WORK INSTRUCTIONS
An image-free, exact copy of the records below is required.

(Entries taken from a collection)
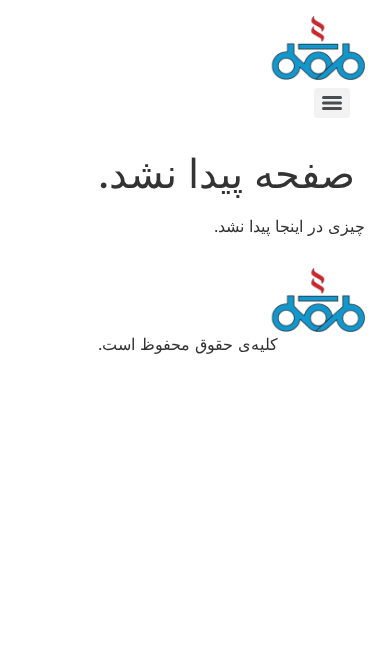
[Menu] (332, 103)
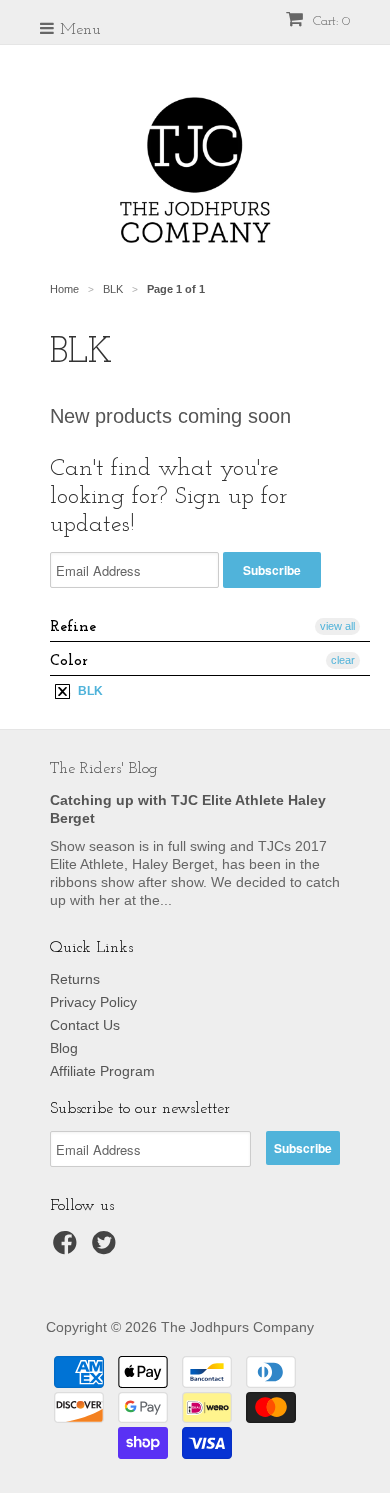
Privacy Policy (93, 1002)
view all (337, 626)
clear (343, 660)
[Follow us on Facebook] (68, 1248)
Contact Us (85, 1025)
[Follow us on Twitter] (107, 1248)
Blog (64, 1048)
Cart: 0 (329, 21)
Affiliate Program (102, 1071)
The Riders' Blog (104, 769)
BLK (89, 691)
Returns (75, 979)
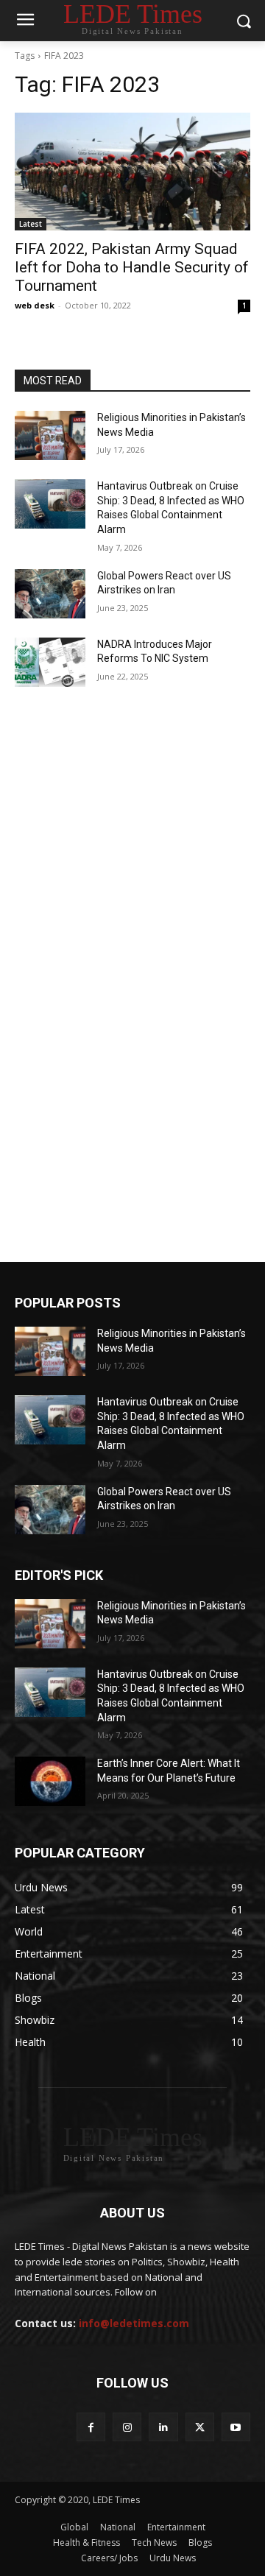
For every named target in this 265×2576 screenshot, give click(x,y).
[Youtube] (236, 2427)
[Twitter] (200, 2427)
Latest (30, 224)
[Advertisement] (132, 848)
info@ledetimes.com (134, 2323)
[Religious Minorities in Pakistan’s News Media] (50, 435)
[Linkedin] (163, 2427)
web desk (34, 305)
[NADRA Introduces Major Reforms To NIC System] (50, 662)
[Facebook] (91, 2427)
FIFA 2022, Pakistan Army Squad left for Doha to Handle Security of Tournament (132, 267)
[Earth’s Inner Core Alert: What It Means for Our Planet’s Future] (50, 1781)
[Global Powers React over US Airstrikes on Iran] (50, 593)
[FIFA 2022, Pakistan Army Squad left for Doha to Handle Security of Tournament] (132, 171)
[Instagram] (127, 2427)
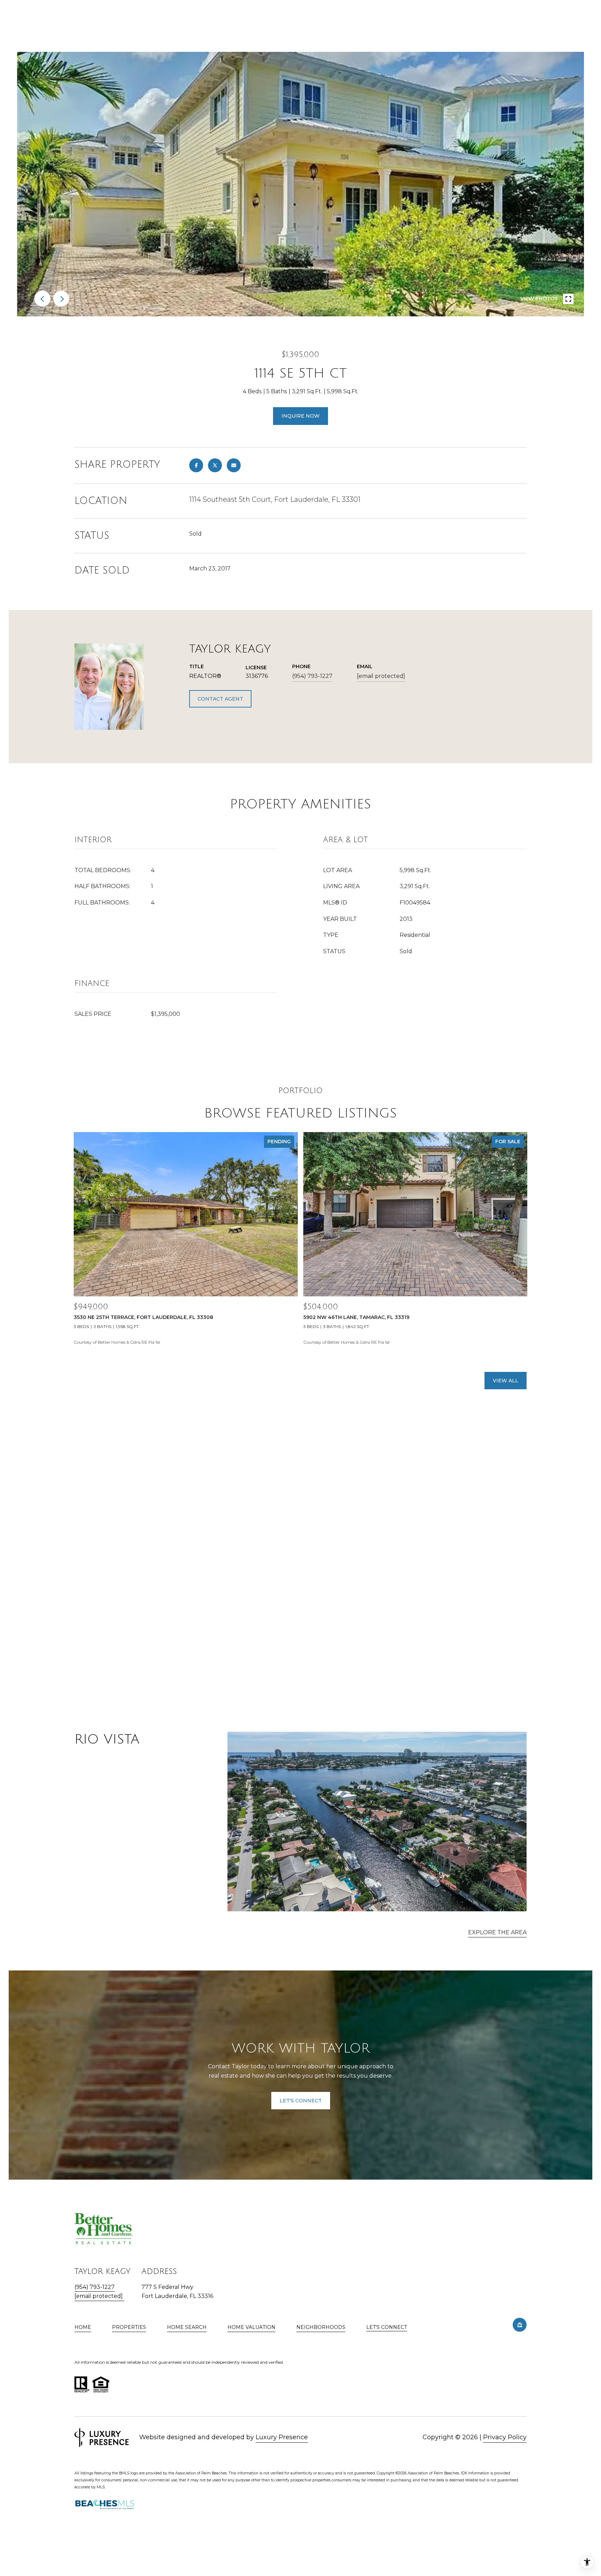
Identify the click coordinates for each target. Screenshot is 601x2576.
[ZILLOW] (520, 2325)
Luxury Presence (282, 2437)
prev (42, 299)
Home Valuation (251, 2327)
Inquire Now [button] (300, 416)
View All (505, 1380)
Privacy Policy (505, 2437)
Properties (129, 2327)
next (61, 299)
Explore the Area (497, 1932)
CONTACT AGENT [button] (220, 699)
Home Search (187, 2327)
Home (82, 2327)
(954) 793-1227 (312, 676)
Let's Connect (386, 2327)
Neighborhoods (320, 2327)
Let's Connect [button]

ANSWER TO THIS TASK
[Menu] (332, 103)
Privacy Policy (93, 1002)
view all (337, 626)
clear (343, 660)
[Follow us on Facebook] (68, 1248)
Contact Us (85, 1025)
[Follow us on Twitter] (107, 1248)
Blog (64, 1048)
Cart: 0 (329, 21)
Affiliate Program (102, 1071)
The Riders' Blog (104, 769)
BLK (89, 691)
Returns (75, 979)
For every named target in this 265×2576 screenshot, give click(x,y).
[Youtube] (236, 2427)
[Twitter] (200, 2427)
Latest (30, 224)
[Advertisement] (132, 848)
info@ledetimes.com (134, 2323)
[Religious Minorities in Pakistan’s News Media] (50, 435)
[Linkedin] (163, 2427)
web desk (34, 305)
[NADRA Introduces Major Reforms To NIC System] (50, 662)
[Facebook] (91, 2427)
FIFA 2022, Pakistan Army Squad left for Doha to Handle Security of Tournament (132, 267)
[Earth’s Inner Core Alert: What It Means for Our Planet’s Future] (50, 1781)
[Global Powers React over US Airstrikes on Iran] (50, 593)
[FIFA 2022, Pakistan Army Squad left for Doha to Handle Security of Tournament] (132, 171)
[Instagram] (127, 2427)
Identify the click coordinates for each target. Screenshot is 601x2576.
[ZILLOW] (520, 2325)
Luxury Presence (282, 2437)
prev (42, 299)
Home Valuation (251, 2327)
Inquire Now [button] (300, 416)
View All (505, 1380)
Privacy Policy (505, 2437)
Properties (129, 2327)
next (61, 299)
Explore the Area (497, 1932)
CONTACT AGENT [button] (220, 699)
Home Search (187, 2327)
Home (82, 2327)
(954) 793-1227 (312, 676)
Let's Connect (386, 2327)
Neighborhoods (320, 2327)
Let's Connect [button]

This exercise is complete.